Hickerson W.L. et al. in 2011 studied the Evicel fibrin sealants in form of clot with fibrinogen 55–85 mg/mL and thrombin 800–1200 IU/mL obtaining a Young Modulus equal to 38 kPa, a value similar to the Young Modulus calculated in this study [
27].
The fibrin network observed on to Plg-loaded fibrin scaffold air surface is characteristic of fibrin clot [
28,
29]. The fiber diameters in the scaffolds surface are similar to fibrin clot fibers described in literature [
30], while a peculiar dense structure with micropores due to protofibril aggregation was observed on the mandrel surface. This structure probably confers the higher mechanical properties to scaffold with respect to clot.
The in vitro Plg release kinetics was evaluated by ELISA for up to 7 days. The fibrin scaffold released a burst of Plg on the first 2 days and a gradual constant release was observed up to day 7 (about 5%). Since scaffold appeared to not be degraded at day 7, the results suggest that the Plg release was due to diffusion in aqueous solution.
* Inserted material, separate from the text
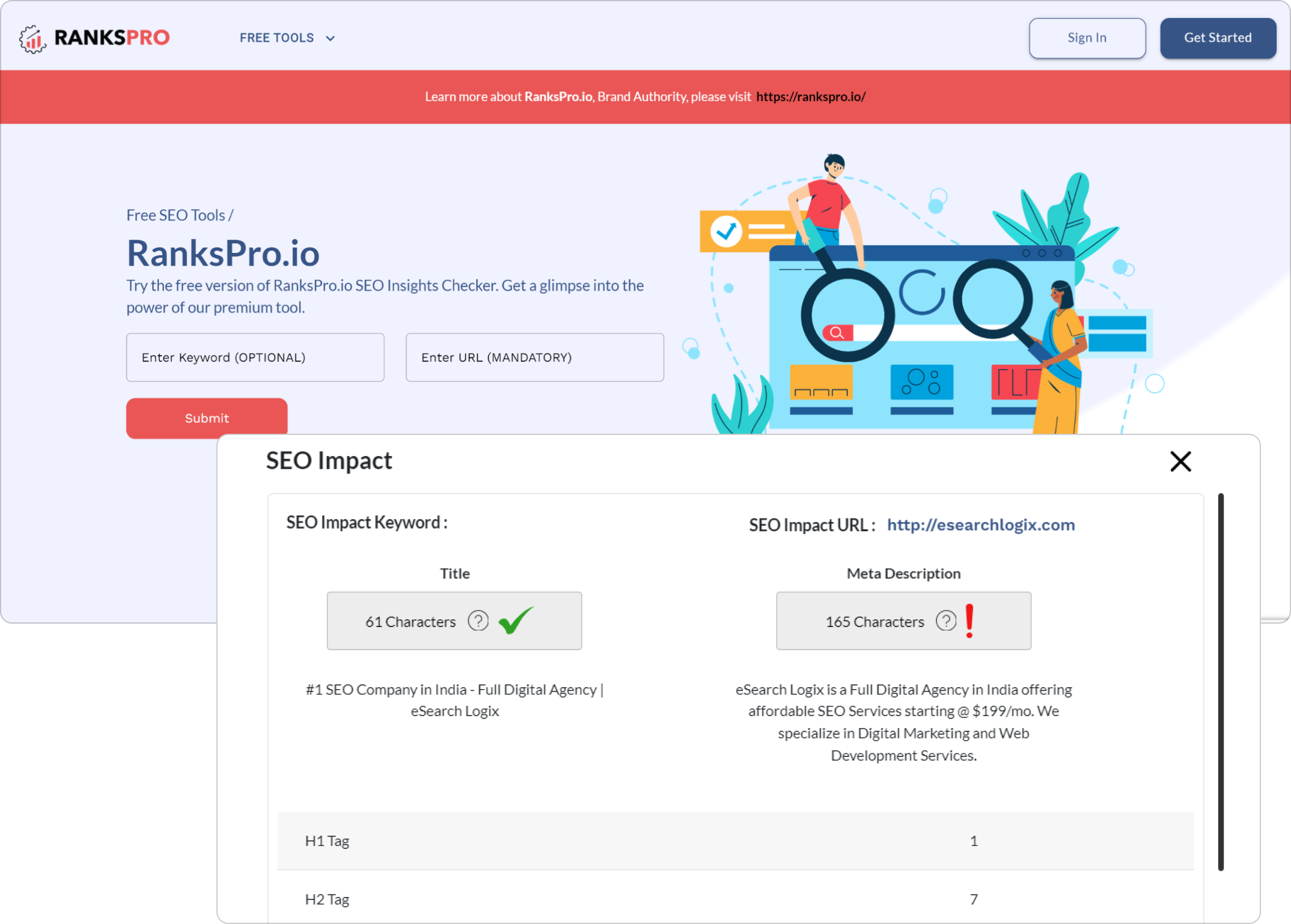The width and height of the screenshot is (1291, 924).
Task: Open the FREE TOOLS menu item
Action: (276, 37)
The components and functions of the murine fibrinolytic system are quite similar to those of humans. It has been demonstrated that murine Plg contains functional binding sites in domains similar to human Plg [
31]. The interactions between murine Plg, u-PA are qualitatively similar to those between their human counterparts. However, quantitative differences were observed in u-PA-mediated fibrinolytic activity in the murine systems with respect to humans [
32]. In this work Lijnen and colleagues demonstrated that, although quantitative interactions between purified components of the murine fibrinolytic system appear to be comparable to those between the human counterparts, murine plasma clots are >30-fold more resistant to lysis with autologous tissue-type plasminogen activator than human plasma clots.
The in vivo experiments performed in the diabetic mouse wound-healing model showed at scaffold changing (at 7 and 14 days timr-points) that the fibrin layers are almost completely degraded. An excellent outcome on wound closure rate was observed both for Plg-unloaded fibrin scaffold (79% at day 14) and for Plg-loaded fibrin scaffold (93% at day 14). Wound closure was significantly higher in Plg-loaded fibrin scaffold respect to the Plg-unloaded one, however also Plg-unloaded fibrin scaffold obtained by spray technology showed optimal activity in term of wound area reduction. In previous experiments Mepore polyurethane film, used in this study was used as a secondary dressing, was used as control since it does not possess any bioactive properties but it allows to maintain hydration and sterility. In Mepore mice assumed as untreated groups only a 26% of wound closure was observed at days 14 [
13]. Moreover, the semiquantitative histopathological analysis showed that Plg-loaded fibrin scaffold induce a significantly higher re-epithelialization and collagen deposition and a lower inflammation respect to Plg-unloaded fibrin scaffold.
Although in the present study in vivo results were obtained in a limited cohort of animals (10 per group) these data demonstrated a clear efficacy of Plg local delivery in wound healing.
At day 14 post-injury, more complete re-epithelialization and collagen deposition were observed in animals treated with Plg-loaded fibrin scaffold with respect to animals treated with Plg-unloaded fibrin scaffold. These results agree with other studies, in which human Plg intravenously administration (daily for 15 days) in Plg-deficient mice leads to a restored healing process [
19].
Although it would be good practice to repeat these experiments in a larger number of animals, the results obtained can pave the way to the use of Plg-loaded fibrin scaffold as a drug delivery system to stimulate the closure of diabetic wounds in humans.